◆ YOUR GOAL ◆
Could you reproduce every entry as it stands, leaving the pictures behind?

◆ DATASET EXTRACT ◆
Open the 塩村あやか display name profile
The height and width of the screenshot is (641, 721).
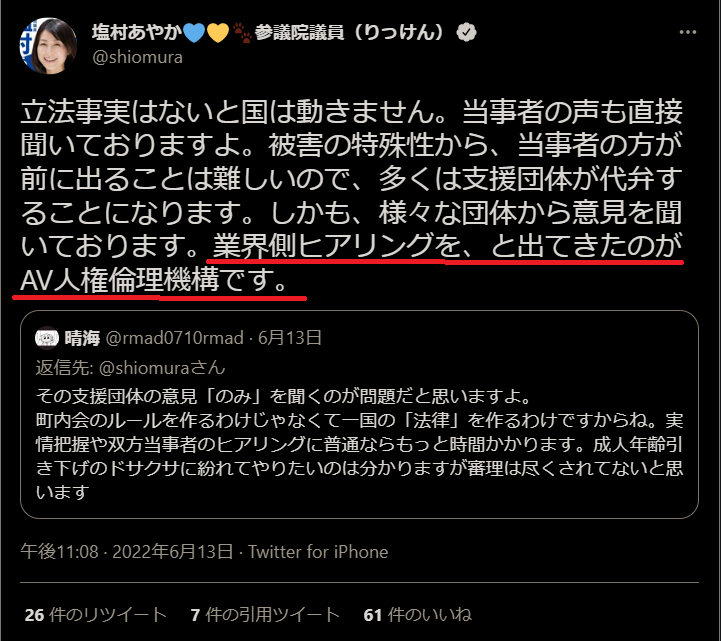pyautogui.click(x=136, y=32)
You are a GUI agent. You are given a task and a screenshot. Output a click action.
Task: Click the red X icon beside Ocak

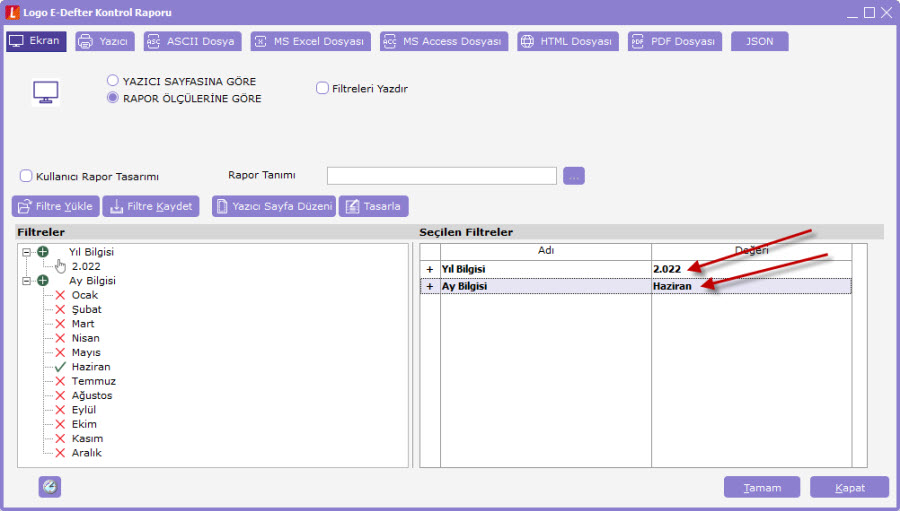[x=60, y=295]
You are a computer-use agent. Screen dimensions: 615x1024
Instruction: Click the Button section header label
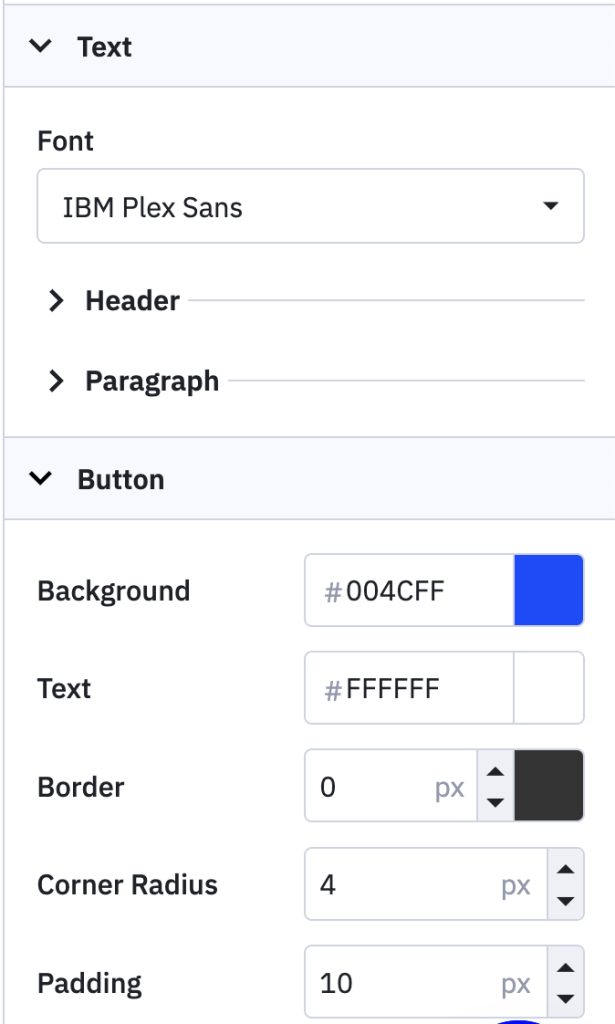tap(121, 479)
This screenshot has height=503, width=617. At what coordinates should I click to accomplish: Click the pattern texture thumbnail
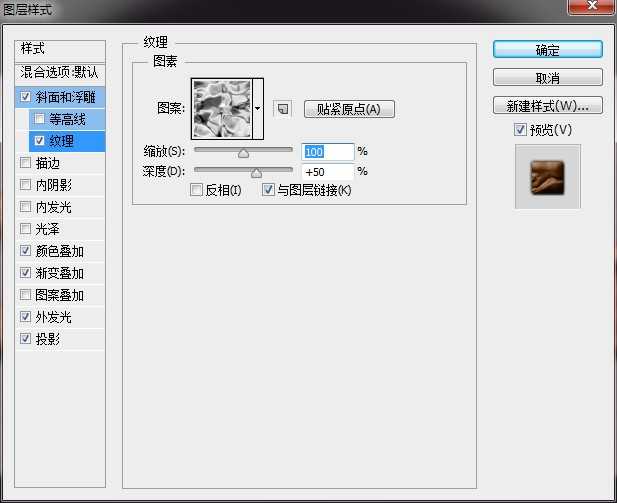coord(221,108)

◆ ANSWER FOR THIS EXERCISE ◆
Open the 塩村あやか display name profile
The height and width of the screenshot is (641, 721).
pyautogui.click(x=136, y=32)
You are a GUI agent. You are given a task and a screenshot. Output a click action.
Task: Click the red X icon beside Ocak

[x=60, y=295]
You are a computer-use agent. Screen dimensions: 615x1024
Instruction: Click the Button section header label
tap(121, 479)
This screenshot has height=503, width=617. At what coordinates should I click to accomplish: Click the pattern texture thumbnail
coord(221,108)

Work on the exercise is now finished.